Abstract
Recent advances in the treatment of multiple myeloma (MM) have lead to improved patient outcomes and significant improvement in MM survival. Reports from ongoing randomized clinical trials have suggested that there may be an association between the types of treatment received, particularly certain novel therapeutic agents, and a higher incidence of second primary malignancies (SPM) among MM patients. In this analysis, we explored current patterns and trends in incidence and survival of MM between 1973–2008 to better characterize MM patients with second primary malignancies.
We used data from the National Cancer Institute Surveillance Epidemiology and End Results Program (SEER) to examine the incidence and survival trends in MM by SPM status between 1973–2008. We included all cases with MM as the first primary malignancy and calculated the age-adjusted annual incidence rates (AIR per 100,000) stratified by those with single primary (SP) MM and those with MM as the first of multiple primaries (FMP). All cases that were not microscopically confirmed or those with an MM diagnosis coded only from autopsy- or death certificates were excluded from the analysis. We used joinpoint regression models to calculate the annual percent change (APC) and to determine the best fitting line or set of lines that describes the MM temporal trends. A Monte Carlo permutation method was used to test for significance. We used multivariate Cox proportional hazard models to estimate the hazard ratios (HR) and 95% confidence intervals (95% CI) for MM by SPM status, and all analyses were further stratified by year of diagnosis, age, sex, and race/ethnicity.
A total of 61,411 cases of MM were recorded in all SEER registries between the years 1973 and 2008. The final analysis included 49,801 SP and 3090 FMP cases. Overall, the AIR of MM was 5.31 (95% CI 5.26–5.36). The AIR of SP MM was 4.33 (95% CI 4.28–4.38) and 0.28 (95% CI 0.27–0.29) for FMP MM. Compared to women, men were 1.41 times (95% CI 1.38–1.44) and 1.95 times as likely to develop SP MM and FMP MM, respectively. African-Americans had the highest rate of SP MM (AIR 9.09; 95% CI 8.85–9.34) and FMP MM (AIR 0.69; 95% CI 0.62–0.76). We observed no significant trend in AIR of SP MM between 1973–2008 (APC 0.03). The rate of FMP MM was relatively stable, however we observed a small but statistically significant increasing trend in incidence between 1973 and 1992 (APC 2.9), followed by a decreasing trend between 1992 and 2008 (APC −3.2). The rate ratio of FMP to SP MM has remained stable at approximately 6% from 1973–2008.

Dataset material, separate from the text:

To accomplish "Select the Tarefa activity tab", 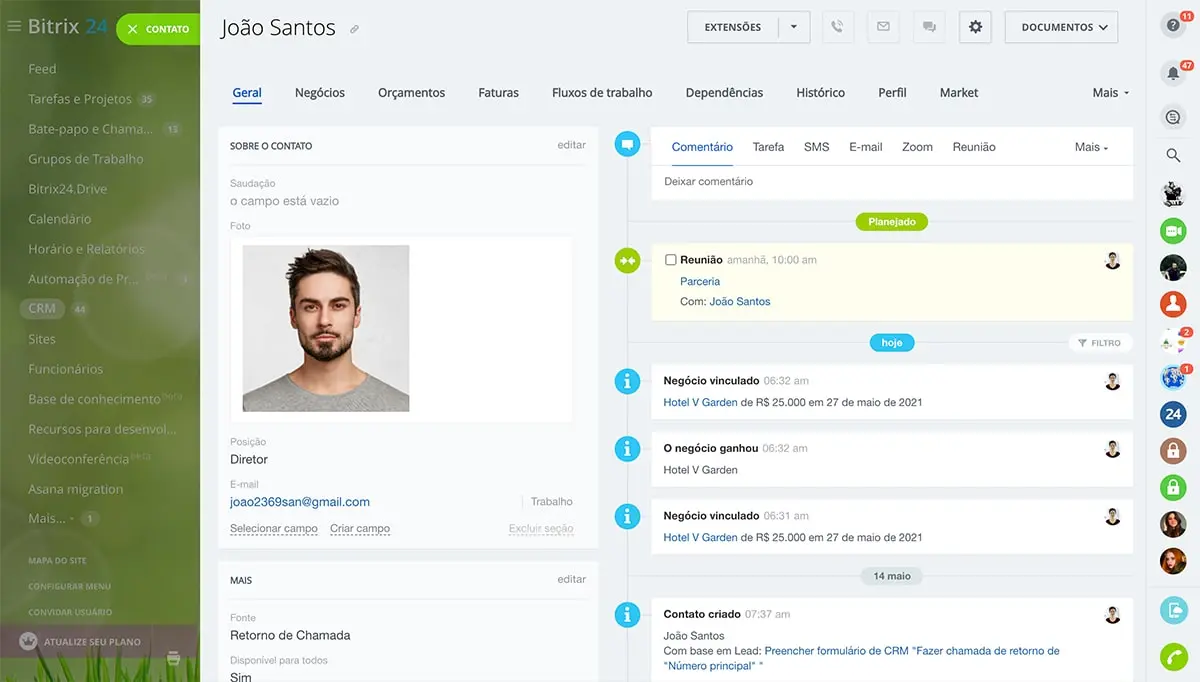I will coord(768,147).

The overall hazard ratio of mortality was 0.59 (95% CI 0.56–0.61) with a median survival of 3.6 years in the FMP MM versus 1.7 years in the SP MM patients. There was a statistically significant improvement in the survival of SP MM patients over the past three decades (P for trend < 0.001), with the most prominent increase in the 2002–2008 period with a HR of 0.67 (95% CI 0.64–0.69) when compared to those diagnosed in the 1973–1981 period. In contrast, the survival of FMP MM patients remained constant (P for trend=0.39). Although SP MM patients show a significant increase in survival over time, FMP MM survival remained stable and significantly higher. We further stratified the survival analysis by age, sex, and race/ethnicity. In all stratified analyses, FMP MM patients had a significantly better outcome compared to SP MM patients.
Although there has been significant improvement in survival for patients with SP MM in recent years, our results provide an epidemiologic evidence suggestive of a subtype of MM with a better outcome, yet a higher risk of secondary primary malignancies. The incidence rate and outcome of this possible subtype has remained unchanged over the last three decades. These findings are replicated when stratified by gender, race, age, and year of diagnosis. Recent advancements of MM treatment have seemed to only increase the survival of SP MM patients, while the survival of FMP MM patients remained stable. Further studies are needed to explore the potential genetic heterogeneity between MM with and without second primary malignancies.
No relevant conflicts of interest to declare.